[Data provided]:
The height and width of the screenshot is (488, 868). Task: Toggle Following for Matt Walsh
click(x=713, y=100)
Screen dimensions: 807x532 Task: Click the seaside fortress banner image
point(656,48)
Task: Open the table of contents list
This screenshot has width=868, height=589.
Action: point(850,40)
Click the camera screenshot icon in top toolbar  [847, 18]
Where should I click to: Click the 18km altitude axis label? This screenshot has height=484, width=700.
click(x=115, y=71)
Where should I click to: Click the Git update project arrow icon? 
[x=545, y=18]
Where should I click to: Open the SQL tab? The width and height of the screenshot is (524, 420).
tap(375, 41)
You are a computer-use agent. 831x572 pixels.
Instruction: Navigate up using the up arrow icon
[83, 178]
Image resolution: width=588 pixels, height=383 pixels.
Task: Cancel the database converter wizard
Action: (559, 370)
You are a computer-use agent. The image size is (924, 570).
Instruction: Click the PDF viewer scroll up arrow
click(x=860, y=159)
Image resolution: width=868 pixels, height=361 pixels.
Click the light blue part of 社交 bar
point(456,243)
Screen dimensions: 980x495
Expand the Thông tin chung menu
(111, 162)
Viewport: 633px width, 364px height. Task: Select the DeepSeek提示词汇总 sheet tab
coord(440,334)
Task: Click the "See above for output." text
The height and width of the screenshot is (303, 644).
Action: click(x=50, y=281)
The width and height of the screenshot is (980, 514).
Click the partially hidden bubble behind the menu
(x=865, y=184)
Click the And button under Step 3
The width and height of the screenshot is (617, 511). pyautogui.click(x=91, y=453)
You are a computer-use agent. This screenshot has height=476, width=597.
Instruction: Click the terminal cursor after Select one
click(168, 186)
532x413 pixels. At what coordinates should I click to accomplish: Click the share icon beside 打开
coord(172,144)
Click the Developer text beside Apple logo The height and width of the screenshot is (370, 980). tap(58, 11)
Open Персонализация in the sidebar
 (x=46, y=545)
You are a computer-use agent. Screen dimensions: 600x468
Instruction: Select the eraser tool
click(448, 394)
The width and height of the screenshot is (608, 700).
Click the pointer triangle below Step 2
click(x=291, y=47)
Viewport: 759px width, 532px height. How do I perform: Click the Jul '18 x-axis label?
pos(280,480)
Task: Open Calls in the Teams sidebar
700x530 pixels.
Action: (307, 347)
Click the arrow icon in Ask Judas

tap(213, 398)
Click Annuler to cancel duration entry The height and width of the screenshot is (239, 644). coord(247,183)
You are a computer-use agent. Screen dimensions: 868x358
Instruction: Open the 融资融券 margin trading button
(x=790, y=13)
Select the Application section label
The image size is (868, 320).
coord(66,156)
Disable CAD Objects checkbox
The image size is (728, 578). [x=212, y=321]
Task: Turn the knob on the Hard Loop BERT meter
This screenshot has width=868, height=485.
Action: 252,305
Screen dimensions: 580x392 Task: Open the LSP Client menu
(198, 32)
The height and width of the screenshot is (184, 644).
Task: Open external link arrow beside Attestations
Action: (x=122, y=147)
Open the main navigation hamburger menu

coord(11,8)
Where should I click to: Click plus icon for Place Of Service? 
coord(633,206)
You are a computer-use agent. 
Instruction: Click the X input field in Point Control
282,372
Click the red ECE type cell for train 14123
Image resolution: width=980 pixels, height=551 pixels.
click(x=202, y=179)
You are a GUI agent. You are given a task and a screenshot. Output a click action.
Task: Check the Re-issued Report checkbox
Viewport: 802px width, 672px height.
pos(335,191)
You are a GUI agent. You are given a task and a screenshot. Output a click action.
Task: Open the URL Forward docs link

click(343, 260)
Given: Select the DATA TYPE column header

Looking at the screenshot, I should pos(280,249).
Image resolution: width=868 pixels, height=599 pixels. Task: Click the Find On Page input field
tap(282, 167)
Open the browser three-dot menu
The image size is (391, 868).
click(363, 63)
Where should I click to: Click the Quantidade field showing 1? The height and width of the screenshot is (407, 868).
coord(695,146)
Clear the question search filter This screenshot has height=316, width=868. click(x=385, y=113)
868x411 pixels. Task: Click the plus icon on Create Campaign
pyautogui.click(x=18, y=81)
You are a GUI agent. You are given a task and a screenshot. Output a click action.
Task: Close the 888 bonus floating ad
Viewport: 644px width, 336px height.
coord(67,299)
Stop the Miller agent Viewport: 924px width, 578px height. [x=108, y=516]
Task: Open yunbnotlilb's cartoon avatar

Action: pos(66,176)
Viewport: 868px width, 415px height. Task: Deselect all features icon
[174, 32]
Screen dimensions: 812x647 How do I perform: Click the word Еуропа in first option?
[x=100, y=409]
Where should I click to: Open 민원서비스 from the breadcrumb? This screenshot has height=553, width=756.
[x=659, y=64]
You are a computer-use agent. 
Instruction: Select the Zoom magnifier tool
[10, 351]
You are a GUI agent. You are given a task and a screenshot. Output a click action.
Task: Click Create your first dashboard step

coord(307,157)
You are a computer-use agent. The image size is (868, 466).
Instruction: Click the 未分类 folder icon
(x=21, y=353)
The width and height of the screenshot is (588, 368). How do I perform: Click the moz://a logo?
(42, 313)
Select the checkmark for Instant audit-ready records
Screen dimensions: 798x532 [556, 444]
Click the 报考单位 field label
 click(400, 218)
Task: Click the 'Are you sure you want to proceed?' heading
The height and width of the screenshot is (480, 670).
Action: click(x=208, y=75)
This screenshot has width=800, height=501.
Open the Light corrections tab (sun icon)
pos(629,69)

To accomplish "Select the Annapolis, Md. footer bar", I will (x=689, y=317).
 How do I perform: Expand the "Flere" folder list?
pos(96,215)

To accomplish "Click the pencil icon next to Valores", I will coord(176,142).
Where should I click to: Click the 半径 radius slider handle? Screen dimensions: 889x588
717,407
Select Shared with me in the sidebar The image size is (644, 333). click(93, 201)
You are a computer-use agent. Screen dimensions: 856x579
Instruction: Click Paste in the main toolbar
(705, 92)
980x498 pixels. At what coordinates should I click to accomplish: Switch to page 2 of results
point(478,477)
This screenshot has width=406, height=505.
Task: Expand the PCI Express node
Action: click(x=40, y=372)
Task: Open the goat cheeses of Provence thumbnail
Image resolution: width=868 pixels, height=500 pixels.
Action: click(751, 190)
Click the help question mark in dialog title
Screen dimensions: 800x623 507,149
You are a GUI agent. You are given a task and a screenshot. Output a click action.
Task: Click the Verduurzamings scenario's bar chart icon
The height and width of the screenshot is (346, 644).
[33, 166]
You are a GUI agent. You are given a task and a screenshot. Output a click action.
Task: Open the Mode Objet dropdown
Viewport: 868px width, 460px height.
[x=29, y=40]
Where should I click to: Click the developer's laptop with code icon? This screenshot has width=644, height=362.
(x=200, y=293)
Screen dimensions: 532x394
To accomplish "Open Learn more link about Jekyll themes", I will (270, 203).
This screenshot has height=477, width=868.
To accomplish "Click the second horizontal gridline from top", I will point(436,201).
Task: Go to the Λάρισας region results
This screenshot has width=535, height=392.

[Task requirements]: Among the lines above, find the ones containing "text" and copy them.

[Solution to the exercise]:
Task: Click the "See above for output." text
Click the Developer text beside Apple logo The height and width of the screenshot is (370, 980). tap(58, 11)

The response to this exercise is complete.